Me decía un amigo profe que esta
semana le había costado horrores la vuelta al trabajo. Y no es ninguna tontería, pues quizá, para los profes, esta haya sido la semana más dura del
año, al ser en la que más lejos quedan las siguientes vacaciones. Yo le doy la
razón en cuanto al lunes, que, con el cuerpo todavía arrastrando los excesos de
las fiestas y en especial la de todo el día tirá por la calle el sábado del
Entierro de la Sardina, me sentó como una señora patada en el estómago cuando,
al sonar el despertador y, con un ojo abierto y otro cerrado, hice un pequeño
recuento y maldije mi suerte. Hasta agosto madrugaré todos los lunes, que se
dice pronto pero son muchos lunes, y psicológicamente...
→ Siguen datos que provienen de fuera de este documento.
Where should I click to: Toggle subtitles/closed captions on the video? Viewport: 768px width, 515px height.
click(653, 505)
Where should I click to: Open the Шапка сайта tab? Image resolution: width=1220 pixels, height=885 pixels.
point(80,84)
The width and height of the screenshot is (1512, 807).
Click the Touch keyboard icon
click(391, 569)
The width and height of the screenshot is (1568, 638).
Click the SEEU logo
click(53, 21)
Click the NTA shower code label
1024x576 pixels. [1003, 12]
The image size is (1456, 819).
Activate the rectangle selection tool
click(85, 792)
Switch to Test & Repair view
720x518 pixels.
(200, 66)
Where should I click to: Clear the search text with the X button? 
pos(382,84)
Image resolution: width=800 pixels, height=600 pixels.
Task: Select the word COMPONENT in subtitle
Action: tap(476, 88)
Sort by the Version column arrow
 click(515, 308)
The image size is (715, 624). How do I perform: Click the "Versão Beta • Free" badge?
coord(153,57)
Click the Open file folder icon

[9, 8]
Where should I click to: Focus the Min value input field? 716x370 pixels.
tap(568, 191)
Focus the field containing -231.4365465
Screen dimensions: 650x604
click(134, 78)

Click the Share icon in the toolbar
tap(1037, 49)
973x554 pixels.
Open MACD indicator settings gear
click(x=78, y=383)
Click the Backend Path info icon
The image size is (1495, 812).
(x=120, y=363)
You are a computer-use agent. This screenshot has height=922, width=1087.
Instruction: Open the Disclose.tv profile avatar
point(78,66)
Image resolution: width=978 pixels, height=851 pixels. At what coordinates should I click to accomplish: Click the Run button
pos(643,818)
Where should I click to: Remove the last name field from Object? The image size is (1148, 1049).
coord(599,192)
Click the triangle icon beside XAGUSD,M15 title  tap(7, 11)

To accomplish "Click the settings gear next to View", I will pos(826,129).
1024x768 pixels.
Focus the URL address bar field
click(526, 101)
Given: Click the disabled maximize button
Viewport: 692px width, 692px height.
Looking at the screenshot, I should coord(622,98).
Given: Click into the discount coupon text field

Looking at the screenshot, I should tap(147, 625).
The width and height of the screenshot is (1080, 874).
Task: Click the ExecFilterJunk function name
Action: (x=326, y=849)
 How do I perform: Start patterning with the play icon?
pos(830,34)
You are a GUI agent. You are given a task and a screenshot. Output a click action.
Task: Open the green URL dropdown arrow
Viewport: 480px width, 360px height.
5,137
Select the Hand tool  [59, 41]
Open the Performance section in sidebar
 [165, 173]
Psicológicamente, en mi coco, había
más por detrás que, tres días antes, otro tipo de realidad me había golpeado
más fuerte.
Sucedió la noche del jueves
anterior, cuando, por un error de cálculo, me quedé sin ir con mis amigos a una
barraca. Así, cené ya bastante tarde y solica en casa y, cuando me di cuenta,
eran las once y media pasadas. Ahí estaba yo, mirando el reloj de la cocina y
comiéndome mi pechuga de pollo casi a media noche. Me quedaban veinte minutos
para convertirme en… ¡un gremlin de 35 años! De repente paré de masticar y se
hizo un silencio ensordecedor. Mil pensamientos me venían a la cabeza, junto
con unas ganas de llorar tremendas. Enseguida, a modo de campanas de
Nochevieja, me empezaron a llegar mensajes de whatsapp y menciones en Twitter y
Facebook: “Feliz cumpleaños, Conch”.
En la vida me había sentado mal
cumplir años, pero los 35 se me estaban atragantando de mala manera. Al irme a
la cama pensé que debía ir aceptándolo: Ya soy una mature, y así lo anuncié en
Twitter. Al día siguiente no dejaban de llegarme, por todas las vías posibles,
montones de felicitaciones y buenos deseos, así como mensajes de ánimo. Con
especial cariño recordaré siempre los de un par de amigos cuarentones
simpáticos que, con frases del estilo de “Ahora viene lo interesante” y “En
cinco años comienza espectáculo”, intentaron hacerme cambiar de opinión
respecto a mi recién estrenada viejunez. ¿Qué espectáculo? – pensé. ¿La
menopausia?
Una semana después y tras varias
celebraciones (que es que yo, cuando me pongo, soy muy gitana), veo la cosa de
otro color. El cambio de chip, el clic, me llegó el domingo pasado, Día Mundial
de la Salud, mientras esperaba a L en la Plaza Belluga. Debió de ser la
catedral, la temperatura primaveral o la gente que vi pasar frente a mí. Además,
me acordé de lo que me contó M, que de pequeño, los 35 significaban para él
mediana edad por una mera conclusión matemática. Para alguien con mil neuras
como yo, y a la vez tan fan de empezar nuevas vidas cada dos por tres, sentí
que no debía desaprovechar la oportunidad que se me presentaba. Cambiar de vida
en el supuesto ecuador de la misma, que visto así no parecía ser demasiado
tarde.
Así, elaboré mentalmente una
pequeña lista de propósitos para, poco a poco, ser un poquito más feliz y, a la
larga, mejor persona. Analizando mis errores de los últimos tiempos, decidí en
primer lugar restringir el uso de las redes sociales y “la maquinica” (así
llama mi padre a mi móvil), y volver al cara a cara. Así, cuidar a mis amigos y
hacerles más huecos en mi agenda. Agenda con la que no perderé el tiempo
planificando cosas… que luego no tengo tiempo de hacer. De ese modo me dedicaré
más a cuidarme, mimarme y también a dormir más horas. Por último, aunque
difícil, intentaré ahorrar algo, me esforzaré en reírme todos los días y
prometo que nunca más volveré a comer nada pasada la medianoche.